NR==FNR {                  # for each record in the first file
    a[$0]--;               # for each identical value, decrement a[value] (of 0)
    next
} 
($0 in a) && ++a[$0] > 0'  # if record in a, increment a[value]
                           # once over remove count in first file, output

If you want to print items in f1 that are not in f2 you can lose ($0 in a) &&:

$ echo 5 >> f1
$ awk 'NR==FNR{a[$0]--;next} (++a[$0] > 0)' f2 f1
3
3
4
5
James Brown
  • 36,089
  • 7
  • 43
  • 59
  • 1
    If I understand the question correctly, if `3` occurs twice in `f2` and three times in `f1`, it should only occur once in the output.
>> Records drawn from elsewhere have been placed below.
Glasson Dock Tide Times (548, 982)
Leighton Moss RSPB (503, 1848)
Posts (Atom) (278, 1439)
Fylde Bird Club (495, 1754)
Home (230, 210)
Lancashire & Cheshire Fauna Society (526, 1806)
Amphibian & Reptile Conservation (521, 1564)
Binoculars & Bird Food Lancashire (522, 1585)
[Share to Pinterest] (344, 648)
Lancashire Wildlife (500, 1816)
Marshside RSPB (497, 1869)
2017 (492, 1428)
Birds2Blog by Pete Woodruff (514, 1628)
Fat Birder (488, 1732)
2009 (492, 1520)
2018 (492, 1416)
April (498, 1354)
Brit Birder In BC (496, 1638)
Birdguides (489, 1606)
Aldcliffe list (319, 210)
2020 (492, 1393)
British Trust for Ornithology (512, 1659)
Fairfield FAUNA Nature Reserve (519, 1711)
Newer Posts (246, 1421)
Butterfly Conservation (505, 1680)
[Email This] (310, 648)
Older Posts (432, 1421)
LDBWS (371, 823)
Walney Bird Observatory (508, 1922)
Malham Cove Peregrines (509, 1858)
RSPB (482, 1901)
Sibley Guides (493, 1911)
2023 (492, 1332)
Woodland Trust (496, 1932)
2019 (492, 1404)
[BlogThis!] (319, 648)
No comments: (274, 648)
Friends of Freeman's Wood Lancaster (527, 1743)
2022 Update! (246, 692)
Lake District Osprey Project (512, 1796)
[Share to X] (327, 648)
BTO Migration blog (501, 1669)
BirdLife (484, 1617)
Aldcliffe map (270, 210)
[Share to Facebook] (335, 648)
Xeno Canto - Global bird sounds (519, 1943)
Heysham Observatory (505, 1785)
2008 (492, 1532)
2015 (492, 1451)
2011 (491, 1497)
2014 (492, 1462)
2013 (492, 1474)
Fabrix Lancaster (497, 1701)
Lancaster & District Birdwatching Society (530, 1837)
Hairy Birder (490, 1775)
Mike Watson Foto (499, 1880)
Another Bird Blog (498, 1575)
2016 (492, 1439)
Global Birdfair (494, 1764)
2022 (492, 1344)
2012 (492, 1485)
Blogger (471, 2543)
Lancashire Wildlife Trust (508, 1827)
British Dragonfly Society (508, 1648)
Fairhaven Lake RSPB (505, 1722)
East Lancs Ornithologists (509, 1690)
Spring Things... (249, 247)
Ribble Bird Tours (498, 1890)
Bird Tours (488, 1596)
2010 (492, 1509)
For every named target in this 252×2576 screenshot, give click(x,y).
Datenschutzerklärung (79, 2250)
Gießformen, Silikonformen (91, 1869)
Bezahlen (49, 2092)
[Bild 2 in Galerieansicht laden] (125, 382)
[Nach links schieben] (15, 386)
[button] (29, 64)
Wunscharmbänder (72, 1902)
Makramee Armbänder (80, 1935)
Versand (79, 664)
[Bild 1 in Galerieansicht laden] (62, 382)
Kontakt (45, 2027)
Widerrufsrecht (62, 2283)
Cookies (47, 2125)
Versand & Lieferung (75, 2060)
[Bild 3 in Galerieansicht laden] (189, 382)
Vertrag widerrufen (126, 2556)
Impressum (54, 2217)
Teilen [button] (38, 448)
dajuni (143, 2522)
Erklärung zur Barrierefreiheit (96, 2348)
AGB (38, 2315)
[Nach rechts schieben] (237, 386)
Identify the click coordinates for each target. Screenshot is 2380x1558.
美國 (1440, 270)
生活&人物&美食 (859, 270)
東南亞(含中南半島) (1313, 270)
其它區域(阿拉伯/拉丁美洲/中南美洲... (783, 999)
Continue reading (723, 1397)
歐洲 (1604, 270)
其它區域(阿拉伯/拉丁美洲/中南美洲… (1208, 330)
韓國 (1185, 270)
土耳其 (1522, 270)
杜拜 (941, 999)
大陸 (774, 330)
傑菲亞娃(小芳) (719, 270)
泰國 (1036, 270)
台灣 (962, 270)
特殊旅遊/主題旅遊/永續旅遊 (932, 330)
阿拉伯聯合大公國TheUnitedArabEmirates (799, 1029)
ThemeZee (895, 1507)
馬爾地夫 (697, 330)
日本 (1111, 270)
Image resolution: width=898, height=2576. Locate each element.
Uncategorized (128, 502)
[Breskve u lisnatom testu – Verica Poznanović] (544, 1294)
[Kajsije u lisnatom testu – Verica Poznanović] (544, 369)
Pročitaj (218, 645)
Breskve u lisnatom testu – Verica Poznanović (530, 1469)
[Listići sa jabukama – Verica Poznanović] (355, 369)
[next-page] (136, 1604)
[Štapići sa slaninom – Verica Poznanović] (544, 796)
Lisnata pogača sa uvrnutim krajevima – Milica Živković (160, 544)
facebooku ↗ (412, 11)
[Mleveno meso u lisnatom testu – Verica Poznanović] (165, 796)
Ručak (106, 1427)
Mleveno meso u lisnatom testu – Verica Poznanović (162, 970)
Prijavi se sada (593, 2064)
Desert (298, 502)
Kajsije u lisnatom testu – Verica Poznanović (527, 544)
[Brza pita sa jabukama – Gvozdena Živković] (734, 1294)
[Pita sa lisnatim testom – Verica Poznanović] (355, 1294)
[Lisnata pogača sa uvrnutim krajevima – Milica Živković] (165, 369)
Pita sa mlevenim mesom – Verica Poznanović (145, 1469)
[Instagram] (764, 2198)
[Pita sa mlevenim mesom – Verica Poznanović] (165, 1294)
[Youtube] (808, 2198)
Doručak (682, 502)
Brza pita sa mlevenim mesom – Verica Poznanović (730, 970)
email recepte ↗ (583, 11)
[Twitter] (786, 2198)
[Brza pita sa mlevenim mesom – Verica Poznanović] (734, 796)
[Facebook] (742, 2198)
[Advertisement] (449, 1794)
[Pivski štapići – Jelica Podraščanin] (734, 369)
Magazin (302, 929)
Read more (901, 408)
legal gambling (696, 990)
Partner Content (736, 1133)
In this solution it will still appear twice. – jas Mar 06 '17 at 15:10
  • 1
    @jas At OP File C - expected output-, 3 appears twice. – George Vasiliou Mar 06 '17 at 15:18
  • 1
    Correct, @GeorgeVasiliou, but I mean a different test case, where File B contains `1 3 3 4`. (In that case, e.g., Sundeep's solution outputs just `3 4`.) – jas Mar 06 '17 at 15:26
  • 1
    @JamesBrown Could you please explain how the part `a[$0]-=1 > 0` works...? The part `($0 in a)` is clear, but i fail to understand the next condition. – George Vasiliou Mar 06 '17 at 15:31
  • @GeorgeVasiliou, @jas Had my `++` and `--` mixed up. This should work better... Thanks for pointing it out. – James Brown Mar 06 '17 at 20:54
  • 1
    @JamesBrown Nice update. Just a newbie question: is the >0 really required? I think not. The >0 is not arithmetic here. awk will print even with ++a[$0], right? – George Vasiliou Mar 06 '17 at 20:58
  • 1
    @GeorgeVasiliou I'd say it is as a negative value would render bare `++a[$0]` true. Right? Can't test it atm. – James Brown Mar 06 '17 at 22:00
  • 1
    @JamesBrown I'm 99% sure that you can simplify down to : `awk 'NR==FNR{a[$0]--;next}++a[$0]' f2 f1`. Give it a try when you will be able to do so. `++a[$0]` will return true (and thus will print) for all non zero values, no matter if it is positive or negative values. – George Vasiliou Mar 06 '17 at 22:09
  • Check. If you're sure, add your own answer. I'll ^. – James Brown Mar 06 '17 at 22:16
  • 1
    @JamesBrown Thanks! The second answer is what I was looking for. – Hawk Mar 08 '17 at 08:46
2

You can do:

awk 'NR==FNR{++cnt[$1]
             next}
     cnt[$1]-->0{next}
     1' f2 f1
dawg
  • 98,345
  • 23
  • 131
  • 206